An explosive atmosphere refers to a highly hazardous environment characterized by the presence of flammable substances, including gases, vapors, or combustible dust, in concentrations that can potentially lead to an explosion if ignited. This potentially dangerous situation poses significant risks to human safety, infrastructure, and the surrounding environment.
The primary factor contributing to the formation of an explosive atmosphere is the presence of substances that can rapidly release energy when combined with an ignition source. Gases and vapors, such as methane, propane, butane, or hydrogen, can accumulate in confined spaces or escape from pressurized systems, creating a potentially explosive mixture in the air.
Combustible dust can also contribute to the formation of an explosive atmosphere. Fine particles of various materials, like coal, wood, flour, or metals, can become suspended in the air, forming a combustible mixture. When exposed to an ignition source, such as sparks, flames, or hot surfaces, these dust clouds can trigger a rapid combustion process leading to explosions.

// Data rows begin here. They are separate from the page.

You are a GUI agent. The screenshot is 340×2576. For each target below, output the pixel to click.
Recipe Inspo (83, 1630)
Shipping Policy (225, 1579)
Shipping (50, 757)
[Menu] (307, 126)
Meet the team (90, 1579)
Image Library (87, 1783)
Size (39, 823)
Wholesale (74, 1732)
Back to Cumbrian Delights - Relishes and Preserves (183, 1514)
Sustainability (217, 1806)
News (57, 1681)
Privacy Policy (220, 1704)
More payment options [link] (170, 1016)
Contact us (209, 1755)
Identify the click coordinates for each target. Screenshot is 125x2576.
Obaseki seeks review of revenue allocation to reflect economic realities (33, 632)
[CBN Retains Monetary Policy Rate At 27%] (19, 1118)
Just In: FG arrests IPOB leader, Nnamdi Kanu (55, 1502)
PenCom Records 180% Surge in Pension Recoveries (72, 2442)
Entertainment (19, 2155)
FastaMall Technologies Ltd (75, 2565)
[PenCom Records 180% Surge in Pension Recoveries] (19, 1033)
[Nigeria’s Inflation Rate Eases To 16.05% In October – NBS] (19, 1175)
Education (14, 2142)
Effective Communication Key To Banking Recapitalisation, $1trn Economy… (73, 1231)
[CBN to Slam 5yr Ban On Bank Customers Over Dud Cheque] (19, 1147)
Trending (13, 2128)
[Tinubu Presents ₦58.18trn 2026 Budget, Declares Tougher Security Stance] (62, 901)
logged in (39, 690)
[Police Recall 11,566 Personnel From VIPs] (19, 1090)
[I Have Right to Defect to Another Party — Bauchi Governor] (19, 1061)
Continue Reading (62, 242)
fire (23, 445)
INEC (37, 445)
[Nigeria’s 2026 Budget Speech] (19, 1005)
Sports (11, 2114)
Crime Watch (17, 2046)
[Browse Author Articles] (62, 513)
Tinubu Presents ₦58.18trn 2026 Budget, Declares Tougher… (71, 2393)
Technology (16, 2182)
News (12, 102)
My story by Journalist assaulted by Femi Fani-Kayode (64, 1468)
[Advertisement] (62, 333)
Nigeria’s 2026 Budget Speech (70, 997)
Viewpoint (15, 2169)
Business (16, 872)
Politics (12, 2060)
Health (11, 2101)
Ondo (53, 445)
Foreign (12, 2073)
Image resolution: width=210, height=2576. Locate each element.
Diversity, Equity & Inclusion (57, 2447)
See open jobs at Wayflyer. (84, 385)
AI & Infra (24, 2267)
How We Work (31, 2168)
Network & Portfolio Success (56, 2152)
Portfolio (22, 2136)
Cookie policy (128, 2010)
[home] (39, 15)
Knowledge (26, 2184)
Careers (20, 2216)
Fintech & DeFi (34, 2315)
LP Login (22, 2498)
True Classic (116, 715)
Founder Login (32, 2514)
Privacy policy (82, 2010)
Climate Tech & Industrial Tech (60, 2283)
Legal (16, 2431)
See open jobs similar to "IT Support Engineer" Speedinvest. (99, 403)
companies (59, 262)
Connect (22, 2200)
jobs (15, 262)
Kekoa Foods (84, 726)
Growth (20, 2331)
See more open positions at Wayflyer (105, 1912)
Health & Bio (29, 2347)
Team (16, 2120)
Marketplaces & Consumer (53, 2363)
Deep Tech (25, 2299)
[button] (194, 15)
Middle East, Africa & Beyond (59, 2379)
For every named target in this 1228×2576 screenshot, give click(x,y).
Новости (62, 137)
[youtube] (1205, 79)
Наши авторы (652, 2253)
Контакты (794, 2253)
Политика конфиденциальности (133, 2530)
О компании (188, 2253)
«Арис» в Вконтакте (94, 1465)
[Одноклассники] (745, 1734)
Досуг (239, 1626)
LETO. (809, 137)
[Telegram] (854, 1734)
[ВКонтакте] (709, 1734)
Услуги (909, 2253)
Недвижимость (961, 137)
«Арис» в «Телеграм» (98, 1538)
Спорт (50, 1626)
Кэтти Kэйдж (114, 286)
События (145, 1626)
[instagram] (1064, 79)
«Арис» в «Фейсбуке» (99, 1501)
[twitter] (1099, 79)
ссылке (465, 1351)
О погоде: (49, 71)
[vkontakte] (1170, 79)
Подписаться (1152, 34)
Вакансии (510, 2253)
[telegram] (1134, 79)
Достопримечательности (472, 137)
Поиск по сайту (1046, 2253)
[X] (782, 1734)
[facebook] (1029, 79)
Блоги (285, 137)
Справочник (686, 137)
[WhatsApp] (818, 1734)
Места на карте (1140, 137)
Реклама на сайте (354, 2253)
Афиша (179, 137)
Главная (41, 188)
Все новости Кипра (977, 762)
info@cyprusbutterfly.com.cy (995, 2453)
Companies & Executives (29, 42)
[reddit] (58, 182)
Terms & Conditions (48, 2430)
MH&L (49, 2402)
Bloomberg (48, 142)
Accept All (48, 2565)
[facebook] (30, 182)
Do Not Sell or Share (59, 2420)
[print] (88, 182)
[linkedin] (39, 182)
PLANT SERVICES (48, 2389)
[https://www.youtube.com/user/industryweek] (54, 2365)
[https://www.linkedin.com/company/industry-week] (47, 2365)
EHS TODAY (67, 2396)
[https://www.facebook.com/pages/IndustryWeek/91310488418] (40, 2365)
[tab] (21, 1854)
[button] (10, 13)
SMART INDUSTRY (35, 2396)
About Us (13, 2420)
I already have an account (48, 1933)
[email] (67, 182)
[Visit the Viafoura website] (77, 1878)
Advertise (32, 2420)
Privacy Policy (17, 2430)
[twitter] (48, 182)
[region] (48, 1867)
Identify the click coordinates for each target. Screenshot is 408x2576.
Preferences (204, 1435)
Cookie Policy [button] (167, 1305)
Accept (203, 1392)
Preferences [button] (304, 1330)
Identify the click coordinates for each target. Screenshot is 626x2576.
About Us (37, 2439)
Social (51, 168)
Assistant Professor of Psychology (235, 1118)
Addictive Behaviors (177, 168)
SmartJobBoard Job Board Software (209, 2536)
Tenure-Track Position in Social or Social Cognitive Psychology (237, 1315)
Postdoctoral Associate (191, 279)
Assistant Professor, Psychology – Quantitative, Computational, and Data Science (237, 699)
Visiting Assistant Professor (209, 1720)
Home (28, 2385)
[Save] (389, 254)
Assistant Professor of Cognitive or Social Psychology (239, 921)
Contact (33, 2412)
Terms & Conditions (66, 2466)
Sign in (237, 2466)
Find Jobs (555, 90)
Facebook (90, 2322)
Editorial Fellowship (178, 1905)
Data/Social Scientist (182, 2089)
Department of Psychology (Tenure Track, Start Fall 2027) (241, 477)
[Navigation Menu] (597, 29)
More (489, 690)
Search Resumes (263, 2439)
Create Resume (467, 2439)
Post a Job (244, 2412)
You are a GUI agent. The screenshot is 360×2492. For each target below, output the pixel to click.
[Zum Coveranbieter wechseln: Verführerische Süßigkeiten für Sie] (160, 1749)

ATEX (Atmosphères Explosibles) is a comprehensive regulatory framework established by the European Union to effectively manage and mitigate the risks associated with explosive atmospheres. This directive plays a crucial role in safeguarding the health and safety of individuals working in environments where explosive substances may be present.
The primary objective of ATEX is to establish stringent guidelines and harmonized standards that ensure the proper design, manufacturing, and use of equipment intended for deployment in potentially hazardous areas. By setting out clear requirements, ATEX aims to prevent the occurrence of explosions, fires, and other dangerous incidents that could arise from the ignition of flammable substances.
To achieve compliance with ATEX, manufacturers and suppliers must adhere to specific technical and safety standards outlined in the directive. This includes conducting thorough risk assessments, designing equipment to prevent ignition sources, implementing appropriate protective measures, and providing clear instructions for safe installation, operation, and maintenance.
Certification plays a pivotal role in the ATEX compliance process. Equipment that successfully meets the requirements set forth in the directive receives certification, indicating its suitability for use in potentially explosive environments. This certification assures employers, regulatory bodies, and workers that the equipment has undergone rigorous testing and conforms to the highest safety standards.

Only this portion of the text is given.